Als Sie zehn Jahre alt waren, bekamen Sie mit, wie Ihr Vater Ihre Mutter erstach. Meinen Sie diese Zeit?

Damals habe ich daran gezwei­felt, ob ich es als Fuß­ball­profi schaffen kann. Täg­lich fuhr ich von unserem Dorf Trus­ko­lasy zum Fuß­ball­trai­ning in die Stadt Cze­s­tochowa. Sechsmal die Woche zwei Stunden hin und zwei zurück. Abends kam ich erst um zehn oder elf ins Bett. Nach dem Tod meiner Mutter fuhr ich zwei, drei Monate über­haupt nicht mehr zum Trai­ning.

Wie moti­vierte Sie Ihr Onkel zu einer Rück­kehr?

Er über­re­dete mich, bei einem Sich­tungs­tur­nier mit­zu­ma­chen. Einige der besten Jugend­spieler des Landes nahmen teil, also sagte ich zu – und wurde zum besten Spieler gewählt. Als ich heim­kehrte, sagte mein Onkel nur: Hast du gesehen, was du kannst? Und wie gut du sein könn­test, wenn du regel­mäßig trai­nierst?‹ Dieser Tag und dieser Satz gaben mir sehr viel Kraft.

2015 erschien Ihre Bio­grafie, in der Sie offen über den Tod Ihrer Mutter reden. Waren die Gespräche mit der Autorin Mal­gorzata Doma­galik auch eine The­rapie für Sie?

Das Buch wollte ich schreiben, weil die Zeit reif war. Und weil ich dachte, dass ich danach in Inter­views nie wieder zu dem Thema befragt werde.

Und nun sitzen wir hier und spre­chen wieder dar­über.

Es ist okay.

In Ihrer Bio­grafie sagen Sie: ›Ich habe mir die Schuld dafür gegeben, dass ich nicht in der Lage gewesen bin, etwas zu tun.‹ Wie ist es heute?

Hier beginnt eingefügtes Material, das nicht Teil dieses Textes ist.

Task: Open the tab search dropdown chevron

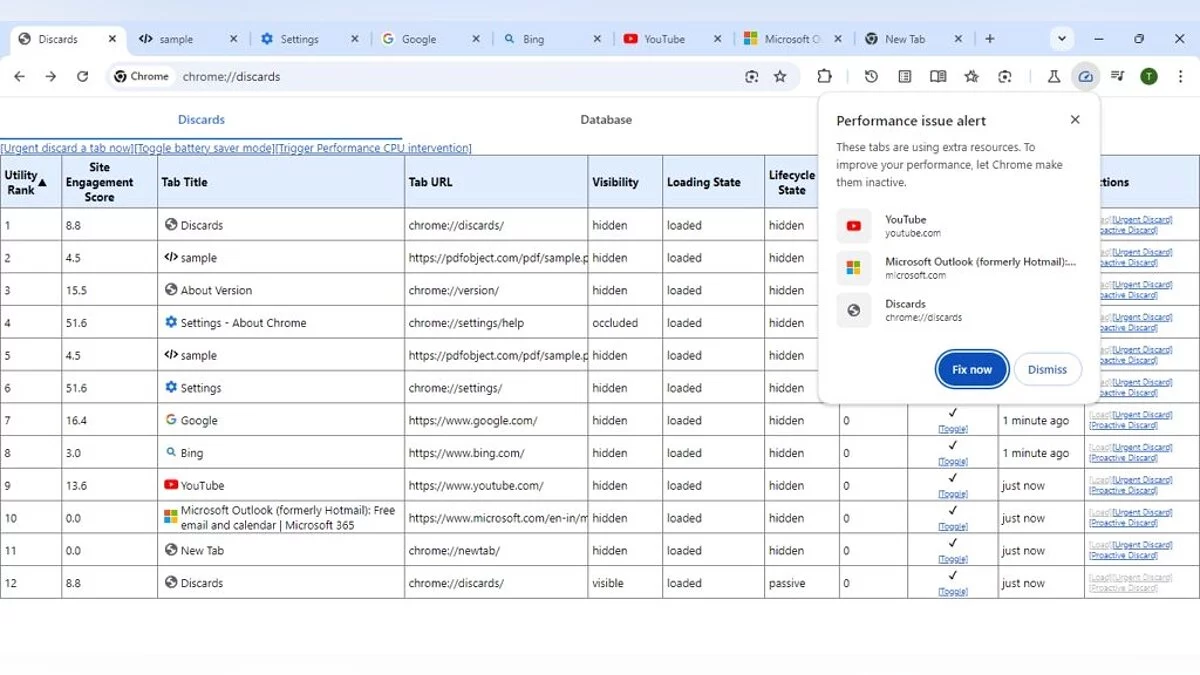Action: pyautogui.click(x=1061, y=39)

Ich habe mich oft gefragt, ob ich das zuge­lassen hätte, wenn ich älter und stärker gewesen wäre. Aber diese Kon­junk­tiv­fragen bringen nichts. Es ist wie im Fuß­ball. Wenn du dir nach dem Spiel den Kopf dar­über zer­brichst, wie du in einer bestimmten Situa­tion reagiert hast, machst du dich wahn­sinnig. Du musst es akzep­tieren.

Suchen Sie heute noch nach Gründen für die Tat Ihres Vaters?

Nein.

Ihr Vater kam 2012 aus der Haft, kurz danach starb er. Haben Sie mit dem Kapitel abge­schlossen?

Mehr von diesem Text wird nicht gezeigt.